Mais ce n’est pas à ce stage qu’elle le doit. Epreuve subie aux cotés d’Elle, professionnelle trop sure de son fait, de son savoir, abusant de son pouvoir, terrorisant les étudiantes sous prétexte de mieux les former…

Gestes douloureux réalisés inutilement pour entrainement, gestes précipités parce qu’il faut apprendre à agir comme dans l’urgence. Certaines actions se justifient sans discussion en cas de pathologie, mais comment accepter de les infliger à une mère pour qui tout se passe bien sous le fallacieux prétexte de l’apprentissage ? Les femmes ne seraient-elles que notre terrain d’exercice ?

Succession de visages et d'histoires qu'elle ne peut oublier.

Cette femme dont elle doit immobiliser le bras en pleine contraction, pour poser une perfusion trop brutalement, sans urgence aucune, afin de Lui prouver qu'elle est capable de le faire si besoin.

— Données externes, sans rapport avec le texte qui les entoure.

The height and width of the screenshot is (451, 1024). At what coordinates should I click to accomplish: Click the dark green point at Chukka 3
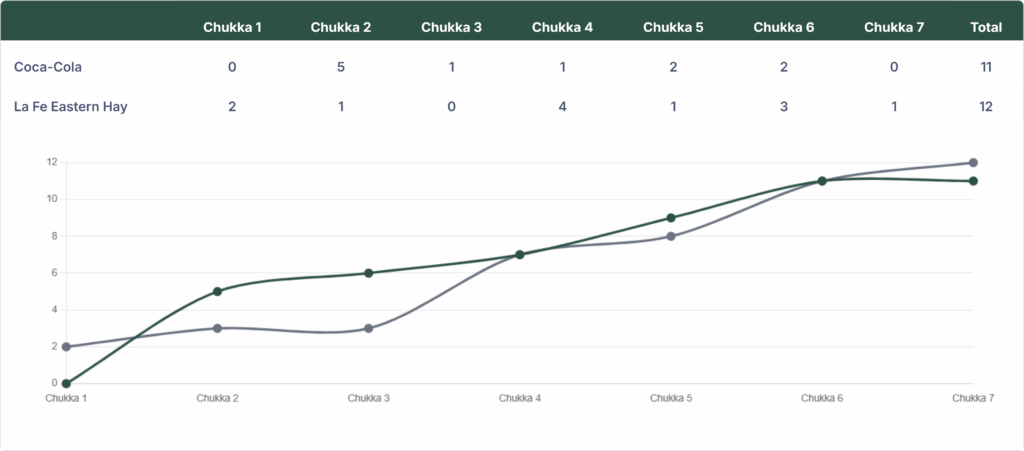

Cette autre mère qu'elle fait saigner en réalisant une amnioscopie, geste parfois douloureux et souvent (toujours ?) inutile, imposé pour sa "formation". 

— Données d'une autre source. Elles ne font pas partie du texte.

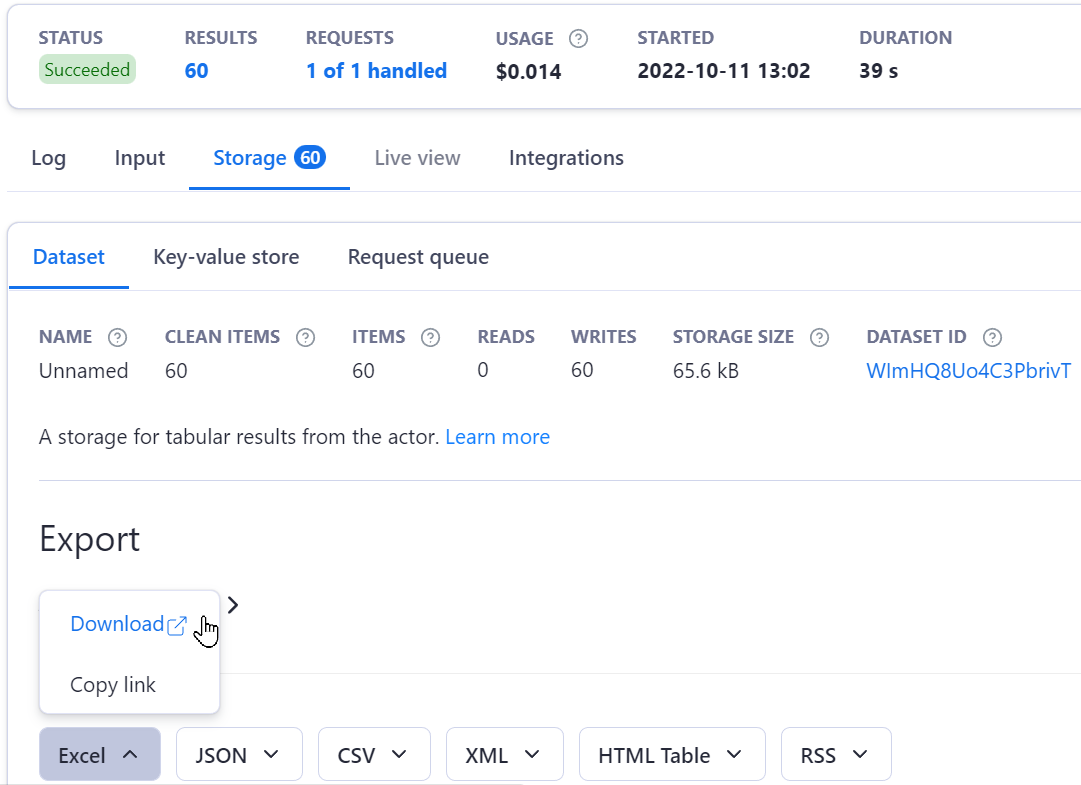Open the JSON export format dropdown
Image resolution: width=1081 pixels, height=785 pixels.
coord(239,754)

Toutes ces femmes entre lesquelles elle doit partager un temps compté, abandonnant l'une pour se consacrer trop peu à la suivante afin de démontrer qu'elle sait "gérer" plusieurs accouchements à la fois.

Ainsi, au lieu de protester contre les dysfonctionnements du service et le manque de personnel, Elle s’est approprié cette contrainte, la transformant en compétence professionnelle.
Courir de salle en salle afin de surveiller qu’aucune complication ne survienne, savoir réagir au plus vite lorsque c’est le cas, bien évidemment.
Mais n’est-ce pas oublier que ces complications peuvent aussi être iatrogènes, résultant du stress, de l’angoisse et de la douleur surajoutés par notre in-accompagnement ?
N’est ce pas ainsi que plus de 70% des femmes accouchent sous péridurale, que plus de 20 % sont césarisées sans voir les taux de complications maternelles et fœtales s’améliorer ?

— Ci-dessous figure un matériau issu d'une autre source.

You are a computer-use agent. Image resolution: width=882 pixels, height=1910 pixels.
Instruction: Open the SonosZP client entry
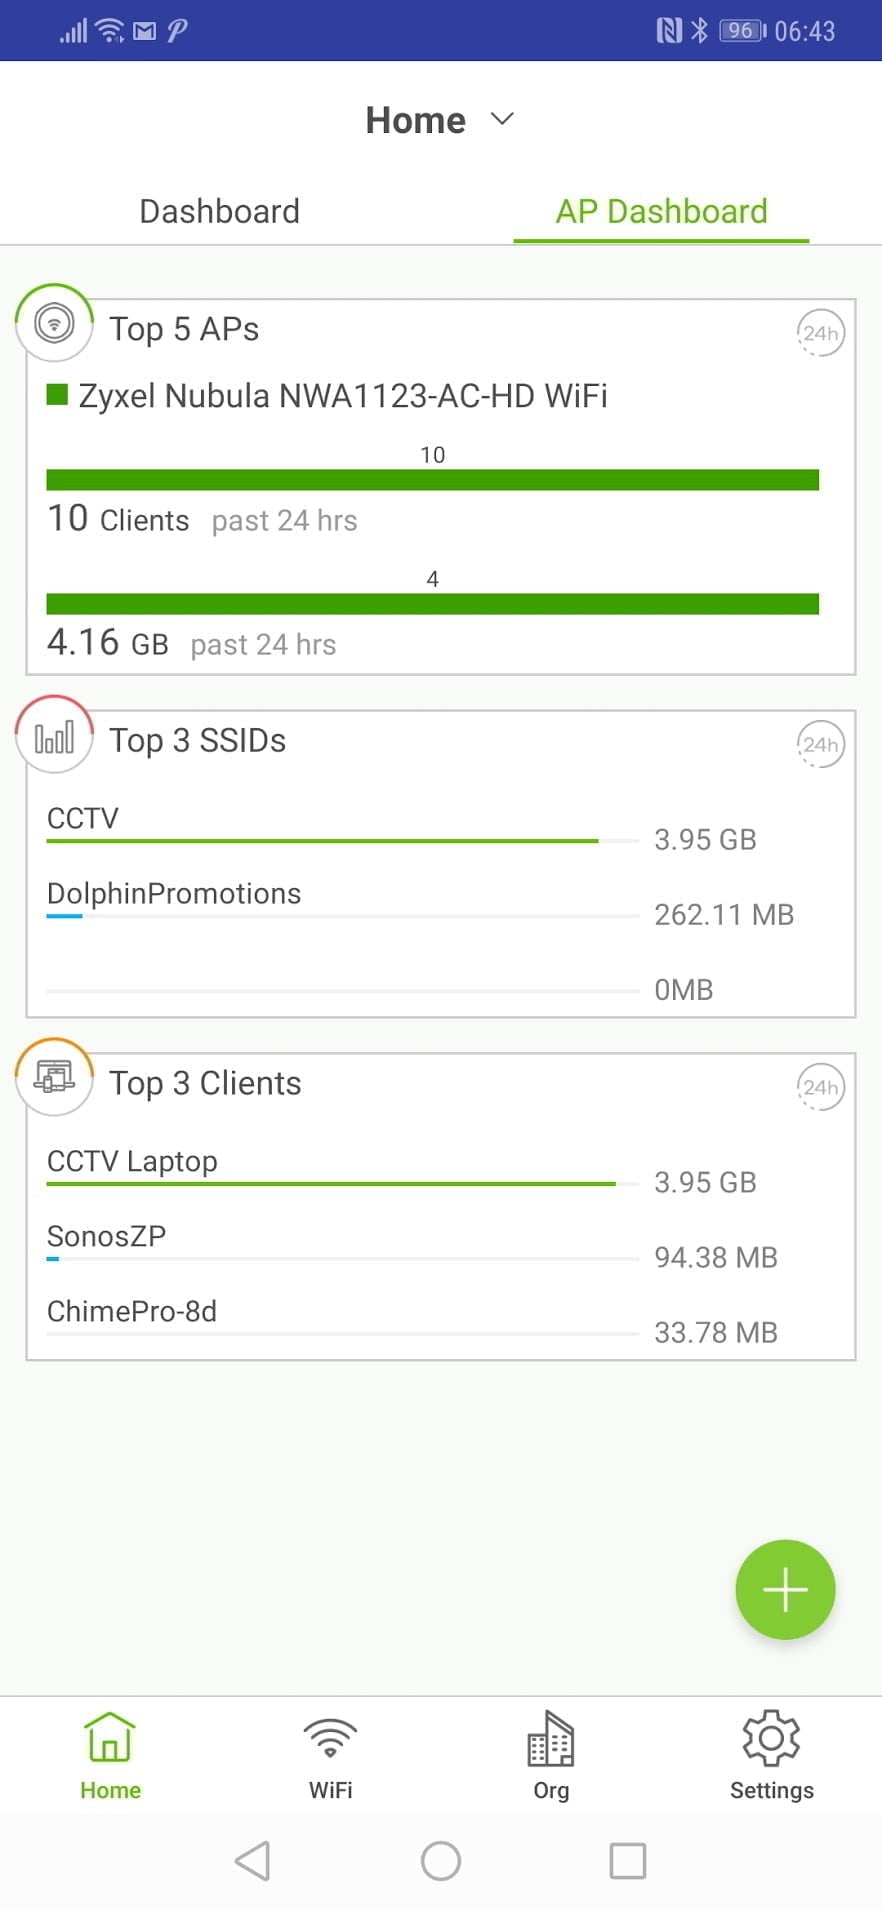(107, 1237)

Ainsi, certaines de mes consœurs pensent cette organisation des maternités si incontournable qu’elles souhaitent transmettre ce flambeau à la jeune génération sans jamais le remettre en question.

" Avec le recul, je comprends qu'Elle a voulu m'apprendre la rapidité d'exécution des gestes, la gestion simultanée de plusieurs patientes, l'exécution de certains gestes délicats, l'économie du matériel, la rigueur. Le problème était qu'Elle a voulu me l'apprendre à sa manière et aux dépens des femmes".

Que lui reste-il de cet enseignement sinon le sentiment amer d'avoir malmené celles dont elle devait prendre soin?

Qu'il faudrait se défier de la parole des femmes. Le poids doit par exemple se lire sur la balance plutôt que de questionner la mère elle même, indigne de notre confiance.

Que la présence des hommes ne ferait qu’encombrer la maternité et qu’il faut savoir les mettre à la porte, les invitant à ne revenir qu’au dernier moment pour le "spectacle" de la naissance.

Qu'une femme étrangère submergée par la peur et la douleur, devrait attendre la péridurale afin "qu’elle sente bien ses contractions"...

Une dernière histoire prouve, s’il en était besoin, que l’alibi de la formation n'est qu'un écran. Elle raconte avec émotion ce couple arrivé à la maternité avec le projet de vivre à deux cette naissance, résolu à compter sur leurs propres forces, amoureux et confiants. Qui y avait-il là de dérangeant si ce n’est la suggestion de notre inutilité relative. En retour, la volonté de prouver notre absolue nécessité par quelques consignes absurdes, « Monsieur, rentrez chez vous », « Madame, couchez-vous et dormez », l’expérience de l’abandon et de la solitude, le triomphe de la puissance médicale devant la demande de péridurale qui vient signifier le renoncement, la toute puissance encore lorsqu'Elle refuse de faire revenir le père tout de suite… au final, une femme qui vivra seule son travail, un accouchement laborieux et de jeunes parents confortés dans leur inexpérience, leur incompétence, soumis à un pouvoir abscons.

Elle en pleure encore et je me désole de voir cette jeune femme se sentir coupable d’avoir été tortionnaire alors qu’elle n’était que le pantin contraint d'une perverse diplômée.